**Text to read**:
A configurable Python utility to serialize JSON-like data for logs without leaking credentials.

filter-json-log redacts secret-like fields, sanitizes URLs through filter-url, scans emitted strings through a shared sanitizer pipeline, and caps rendered output size so logs stay safe and readable.

Key Features

  • JSON-safe logging output: serializes dict, list, tuple, set, scalars and raw JSON strings into valid JSON text suitable for logs.
  • Systematic text sanitization: JSON keys, string values, URL components, headers, query strings, form bodies, environment-like data, command strings and rendered log messages all pass through the same sanitizer pipeline.
  • URL-aware filtering: URL-like fields are preserved as URLs while userinfo, query values, fragments, path segments and nested URL/query values are redacted where needed.
  • Policy modes: choose light, normal, paranoid or lockdown depending on how much readability you are willing to trade for safety.
  • Configurable rules: replace or extend default secret markers, URL markers, provider-token regexes and language/domain marker packs.
  • Language marker packs: built-in packs include technical English, French, German, Ukrainian and Russian markers.
  • Logging integration: includes a logging.Filter subclass that sanitizes extra, positional/mapping arguments and already-rendered messages.

**Data provided**:
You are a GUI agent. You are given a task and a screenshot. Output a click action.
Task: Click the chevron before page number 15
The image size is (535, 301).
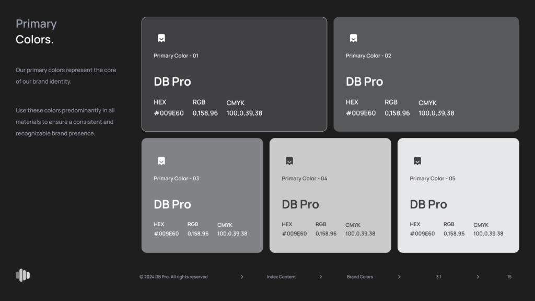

**Problems to work on**:
1. Decide whether each statement agrees with the filter-json-log description above, answering yes or no and quoting the words from the description that settle it. (a) The utility offers four policy modes. (b) Spanish is among the built-in language marker packs. (c) URL-like fields are turned into plain text instead of being kept as URLs.
2. Write the next part of the filter-json-log description, picking up right after its last feature bullet.

**Results of the tasks**:
1.
(a) Yes: "choose light, normal, paranoid or lockdown"
(b) No: "built-in packs include technical English, French, German, Ukrainian and Russian markers"
(c) No: "URL-like fields are preserved as URLs"

2.
  • Output budget control: defaults to max_len=4096 and max_nls=8; when the output cannot fit safely, visible excess is replaced with "[...]".
  • Strict raw JSON mode: with raw_str=True, strings must parse as JSON; parse failures render as "[JSON parsing error]" instead of being silently treated as normal strings.

Installation

pip install filter-json-log

filter-json-log is designed to use filter-url for URL sanitization. Package metadata should install it as a dependency; if you are using the module directly from source, install it explicitly:

pip install filter-url

Quick Start

The quickest way to use the library is the standalone filter_json_log() function.

from filter_json_log import filter_json_log

payload = {
    "user": "alice",
    "password": "correct horse battery staple",
    "url": "https://user:secret@example.com/login?token=abc-123",
}

safe = filter_json_log(payload)
print(safe)

Output:

{
  "user": "alice",
  "password": "[REDACTED]",
  "url": "https://[REDACTED]@example.com/login?token=[REDACTED]"
}

Use one_line=True for compact log messages:

safe = filter_json_log(payload, one_line=True)
print(safe)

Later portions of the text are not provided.